| Directions |
1. Reproduce the Bihar election article between "As Bihar votes" and "against Nitish Kumar.", inclusive, renaming "second phase" to "final phase" each time it appears.
2. Answer these questions from the Bihar election article:
(a) On what date does Bihar vote in the second phase of polling?
(b) Which two parties does the article call the strongest on the ground?
(c) Among which groups might Nitish have retained support, according to the first possibility about a silent JD(U) vote?
3. Resume the Bihar election article after its last sentence.

| Document section |

• • • • •

Before Phase 2 Polling in Bihar Ends, Who’s Ahead – RJD+ or NDA?

With a week to go for the Bihar poll results, here are 6 things that we know for sure and 6 things that we don’t.

4 min read
Bihar will vote in the second phase of polling on 3 November.

The Bihar Assembly elections have been nothing less than a roller-coaster and the verdict from pundits has shifted from "one-sided NDA win" to "Tejashwi Yadav surge" to now some saying "don't underestimate Nitish Kumar."

As Bihar votes for the second phase of polling on Tuesday, 3 November, this article will try and look at where the battle currently stands. There are three questions about the Bihar elections that we will try to answer:

  • What assumptions can we be sure about?
  • What are the variables we need to watch out for?
  • What are the battle lines in the second phase of polling?

Six Things We Can Be Sure About

  • There is a deep anti-incumbency sentiment against Nitish Kumar.
  • This sentiment is strongest among the youth, especially with jobs being the biggest issue in the elections.
  • Tejashwi Yadav's popularity has increased in the past six weeks, as the campaign has progressed.
  • The BJP and RJD remain the strongest parties on the ground – this is both in terms of the vote base as well as their organisational strength.
  • The LJP is harming the NDA much more than the Mahagathbandhan, especially in seats where it is putting up Upper Caste candidates against the JD(U).
  • Other smaller parties are harming both NDA and Mahagathbandhan in varying degrees across different seats.

Six Variables We Need to Watch Out For

1. How solid is the BJP's base?

There is an entire range of possibilities here:

  • BJP is not only holding on to its own base, it is also transferring it effectively to the JD(U) and other allies.
  • BJP is doing well in its own seats, but isn't effectively transferring it to allies, especially with the LJP pulling away a major chunk of these votes.
  • BJP is suffering due to Nitish's anti-incumbency in its own seats as well but is still doing better than JD(U).
  • The anger on unemployment and migrant crisis hits both BJP and JD(U) equally badly and both are suffering an erosion of votes.

2. Is Tejashwi moving beyond the core RJD base of Yadavs and Muslims?

There are two possibilities here:

  • The enthusiasm for Tejashwi is nothing but the core RJD vote of Muslims and Yadavs consolidating behind him. There's little or no shift from NDA to Mahagathbandhan.
  • Tejashwi's jobs pitch and the larger anti-incumbency has enabled the Mahagathbandhan to win anti-Nitish votes across caste lines.

3. Is there a silent JD(U) vote?

Two possibilities here:

  • The people vocally speaking against Nitish are mainly RJD's Yadav voters and BJP's Upper Caste voters, Nitish has retained support among Extremely Backward Castes, Mahadalits and women. Being non-dominant sections, this vote is relatively silent.
  • Nitish has lost support across caste and gender lines.

• • • • •

| Recorded data |
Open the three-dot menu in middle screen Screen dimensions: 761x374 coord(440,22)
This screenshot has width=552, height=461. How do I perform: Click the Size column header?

• • • • •

| Solved problems |
1.
As Bihar votes for the final phase of polling on Tuesday, 3 November, this article will try and look at where the battle currently stands. There are three questions about the Bihar elections that we will try to answer:

  • What assumptions can we be sure about?
  • What are the variables we need to watch out for?
  • What are the battle lines in the final phase of polling?

Six Things We Can Be Sure About

  • There is a deep anti-incumbency sentiment against Nitish Kumar.

2.
(a) Tuesday, 3 November.
(b) The BJP and the RJD.
(c) Extremely Backward Castes, Mahadalits and women.

3.
4. How is the transfer of votes within the respective alliances?

The question of BJP’s transfer of votes to its allies has already been discussed. The RJD is likely to transfer its votes effectively. Questions have been raised over the Congress’ capacity to transfer its votes, especially with the CSDS survey claiming that only 47 percent “traditional Congress voters” saying that they plan to vote for the Mahagathbandhan.

5. Who are smaller parties harming more?

This could differ on a seat by seat basis. While Upendra Kushwaha's Rashtriya Lok Samata Party is said to be harming the Janata Dal (United) more by eating into its Koeri/Kushwaha base, its alliance partner the All India Majlis-e-Ittehadul Muslimeen may harm the Mahagathbandhan more while also harming the JD(U).

The LJP's Upper Caste candidates are mostly harming the JD(U) but its Dalit and Muslim candidates could harm the Mahagathbandhan as well.

6. How Seat-Wise Contests Play Out

This is a multi-polar election and the margin of victory is likely to be small in many seats. The most straightforward contests may in fact be ones in which the BJP and RJD are facing each other, as both are organisationally strong parties with a well defined core base.

But it is the other contests which may play a more important role. Particularly interesting would be seats in which the JD(U) is up against Upper Caste candidates of both LJP and Congress.

Who Upper Caste voters choose in such seats could well determine the election.


The Battle Lines in Phase Two

Now, with these questions in mind, let's look at the second phase.

The Area

  • As many as 94 seats spread across 17 districts will be voting on 3 November.
  • The districts going for polls in the second phase are Gopalganj, East Champaran, Siwan, Saran, Muzaffarpur, Sheohar, Vaishali, Patna, Nalanda, Samastipur, Begusarai, Khagaria and Bhagalpur, West Champaran, Madhubani, Sitamarhi, Darbhanga and Nalanda.
  • Except Patna, Nalanda and Bhagalpur, all the districts are north of the river Ganga.

The Equations

  • Compared to the first phase, the NDA is said to be more confident about the second phase mainly because the concentration of Upper Caste voters is higher in some of the areas going to vote.
  • The BJP is contesting three more seats than the JD(U) in this phase. The JD(U) had contested more in the previous phase.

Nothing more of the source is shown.